The trip to Tokyo via Kuala Lumpur was uneventful, which is a bit of a win when you are traveling Malaysia Airlines. We arrived 7:00am Friday morning and after amusing the Customs guy hugely with our lack of actual travel plans. We bought a Tokyo subway pass (thanks Anne) and headed in to Shibuya for simple nostalgia (it was where we lived before) and left our luggage at a luggage place. All lockers were closed as Obama and others are on their way. Lots of terrorism signs everywhere, even at the airport where we were expressly prohibited from bringing in 'terrorism related materials'. Good to know.
Bloody kids with their heads always in their devices |
Wandered around Shibuya a little and stopped for a little cup of coffee and a cheesecake each and $40 later we were back on the train to wander around near Meiji Shrine including a visit to Kiddyland. Began to run out of steam and so we headed back to get our luggage then another train to Shinjuku and subway to near out Air B and B.
Near Meiji Shrine |
In Tokyo giving someone your address is an amusing way to tell them you really don't want to see them. If there is a rationality behind the system then it eludes me. After a couple of seemingly helpful steers from the locals we asked a guy in the garage under a building for directions. He looked at us as if we were nuts as, of course, it was that very building that we were looking for. I should tell you now that our directions consisted of a series of grainy b&w pictures of all the turns we were supposed to make, none of which seemed to match the actual geography, as well as the front of the building we were now behind. All good though and so we arrived at our first accommodation. By then my mother had been traveling for over 36 hours straight including 18 hours of plane flights and then innumerable flights of stairs in the labyrinthine Tokyo rail system that occupies story after story underground. So she had a sit down while I explored a little.

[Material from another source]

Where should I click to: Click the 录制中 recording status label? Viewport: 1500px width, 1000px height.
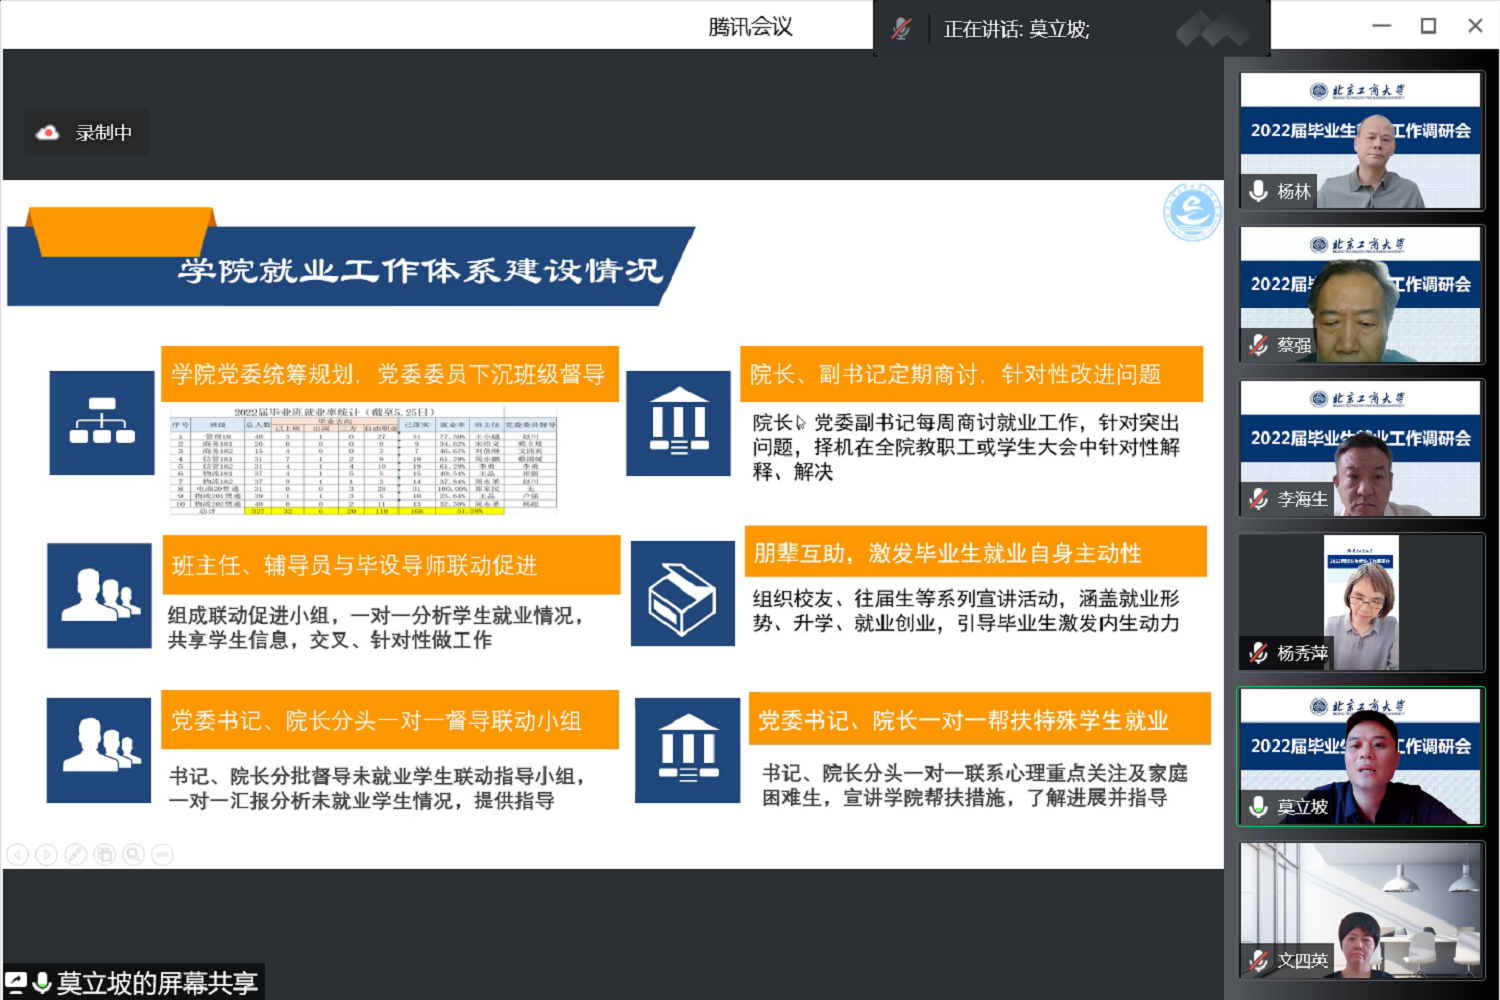(103, 133)
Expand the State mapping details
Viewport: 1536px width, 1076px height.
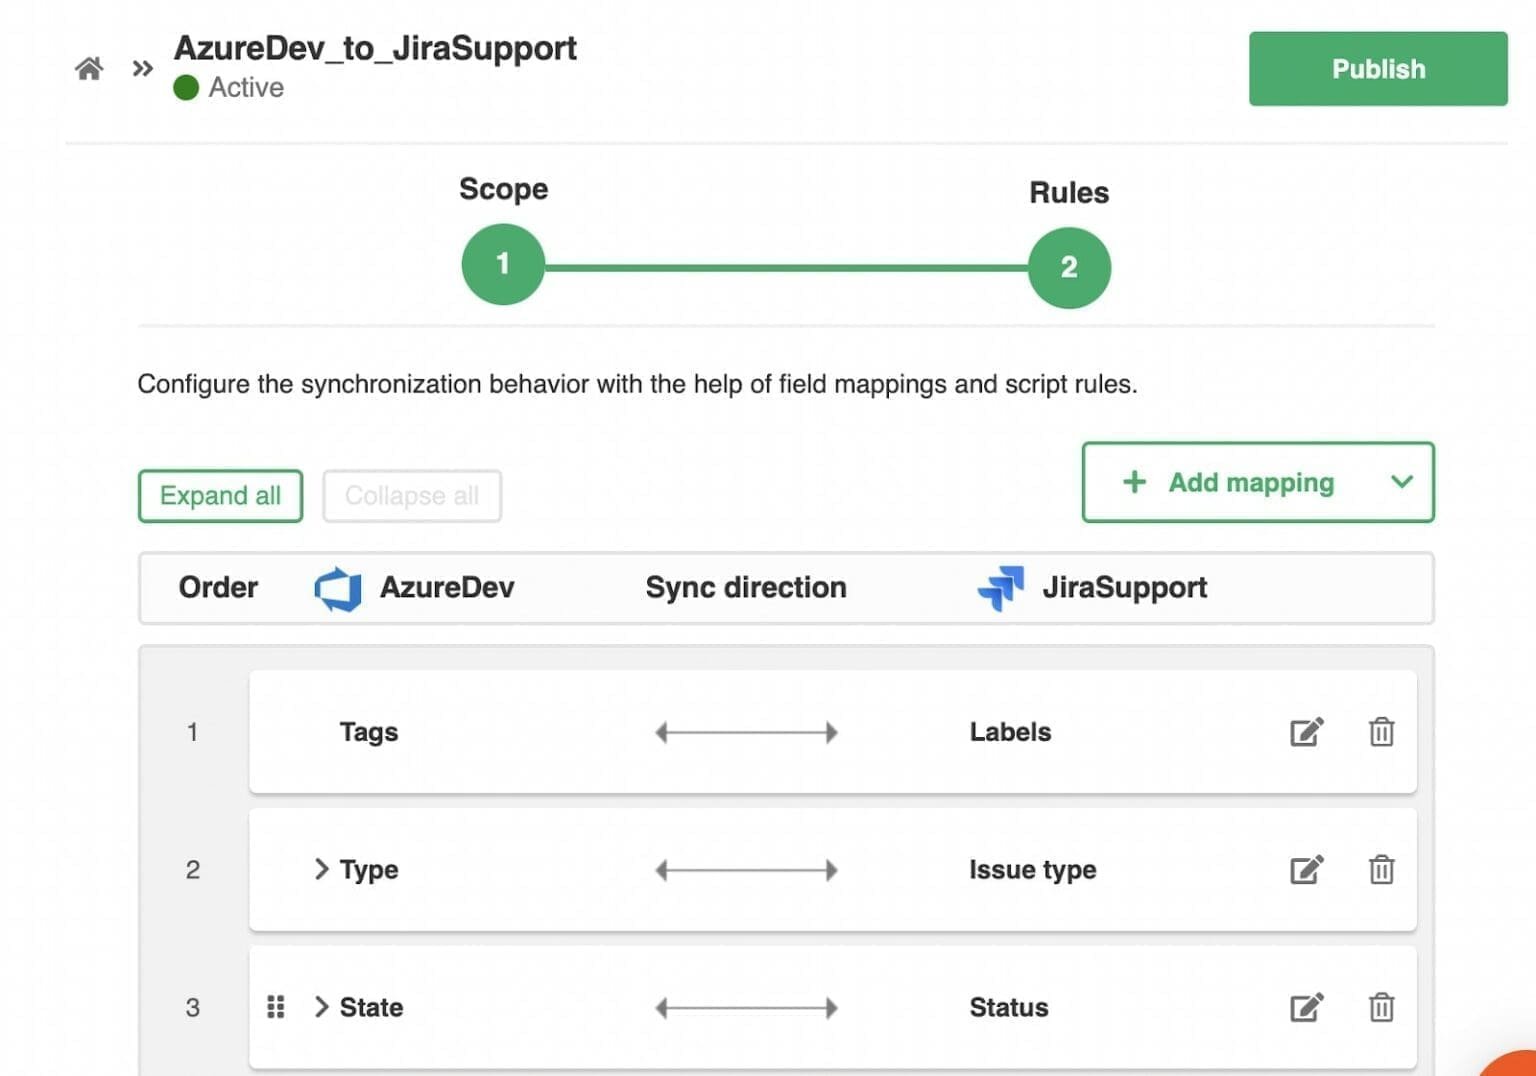321,1007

The wide main avenues of Tokyo and its vehicular efficiency and order belie a web of tiny back streets that seem unchanged from, well, who would know? One car wide, if that, with no footpath, ever, and, just like home, all the Mum's are zooming around with their kids in seats in the back, but here the kids are on the back of their bikes, not SUVs, and sometimes in the front as well.
I returned to base and the revived Rosemary (should I simply name her 'the Trooper' from hereon in?) and I set out for a feed. Settled on a tiny little hole in the wall place out of all the other tiny little hole in the wall places, had a nice feed and a beer and then headed back to our accommodation.
For me there is something magical about this side of Tokyo. I was in heaven. The atmosphere is delightful and it is perhaps enough to make the incredibly cramped living conditions bearable. No Westfields in sight. Just little stores where people come to buy their veges, fish or meat or whatever for that night and the shop keepers keep up a constant sing song selling their wares (yep, wares is really the right word here). Biking down to the shops ( now we're up to Mum, kid front and back and a load of shopping and not a helmet in sight) or station is all so quiet and peaceful compared to our city streets that house a fraction of the population. Ahhhh. It's so easy to be romantic about a place
you don't have to live in but my feelings of contentment there are real.
After dinner it was back to our bunks (actual bunks) and to sleep. Knackered.
From what I understand, the address system in Tokyo goes like this: Area are broken down into Chome and then blocks. Houses on a block were numbered sequentially in the order they were built. That's right. So technically you could have number 20 on one side and number 21 a 100 or so meters away on the other side.